__Set of tasks__.
**a.** Write out the part of the Salgado v. Matsui opinion starting at "BARNARD, P. J." and ending at "defendants have appealed.", word for word.
**b.** Extend the Salgado v. Matsui court opinion from the point where it stops.

__Given passage__.
-=-=-=-=-
Salgado v. Matsui

Annotate this Case
[Civ. No. 2943. Fourth Dist. Dec. 2, 1941.]

JOE SALGADO, Respondent, v. ROY S. MATSUI et al., Appellants.

COUNSEL

Parker & Stanbury, Harry D. Parker, Raymond G. Stanbury and John Y. Maeno for Appellants.

N. D. Meyer and Forgy, Reinhaus & Forgy for Respondent.

OPINION

BARNARD, P. J.

This is an action for damages for personal injuries and property damage resulting from a collision between an automobile driven by the plaintiff and a truck driven by one of the defendants and owned by the other defendants. On a first trial a jury returned a verdict in favor of the plaintiff for $7833. A new trial was granted because of conceded errors in the instructions. By stipulation, the cause was submitted to the trial judge upon the transcript of the evidence received at the former trial. The trial judge also visited the scene of the accident. The court found in favor of the plaintiff upon all of the issues, and awarded damages in the same amount as the verdict of the jury. From the judgment entered, the defendants have appealed.

The collision occurred at about 6:30 p. m. on August 18, 1940, a few miles southerly from Santa Ana and near the intersection of Highway 101 and Culver Road. At that point Highway 101 is a three-lane highway and Culver Road, which intersects it at approximately right angles, is a paved highway. As you approach this intersection from the north Highway 101 curves to the right so that the intersection is on the curve, and there is also a slight rise in grade at that point.
-=-=-=-=-
__Dataset excerpt__.
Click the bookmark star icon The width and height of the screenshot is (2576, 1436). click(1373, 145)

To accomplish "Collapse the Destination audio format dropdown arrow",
-=-=-=-=-
__Responses in order__.
**a.**
BARNARD, P. J.

This is an action for damages for personal injuries and property damage resulting from a collision between an automobile driven by the plaintiff and a truck driven by one of the defendants and owned by the other defendants. On a first trial a jury returned a verdict in favor of the plaintiff for $7833. A new trial was granted because of conceded errors in the instructions. By stipulation, the cause was submitted to the trial judge upon the transcript of the evidence received at the former trial. The trial judge also visited the scene of the accident. The court found in favor of the plaintiff upon all of the issues, and awarded damages in the same amount as the verdict of the jury. From the judgment entered, the defendants have appealed.

**b.**
On the occasion in question the respondent was driving southerly on the right-hand side of Highway 101. As he approached this intersection he turned toward the middle [48 Cal. App. 2d 232] lane, straddling the first white line and at the same time extended his left arm signaling for a left turn, with the intention of turning to the left on Culver Road. As he neared the intersection he moved further to the left until his car was almost or entirely in the middle lane. He slowed down and was traveling about ten miles an hour at the time of the collision, which occurred 98 feet northerly from the intersection. As the respondent was thus proceeding the driver of the appellant's truck, who will be referred to as the appellant, was approaching the same intersection from a southerly direction. There is evidence that he was traveling at from 50 to 55 miles an hour, and it appears without dispute that he was traveling in the center lane or that at least one-half of his truck was in that lane. The truck struck the respondent's car a short distance northerly from the intersection, damaging that car along its entire left side. The respondent's left arm, which was extended in a left-turn signal, was so badly injured that it was necessary to amputate it near the middle of the forearm.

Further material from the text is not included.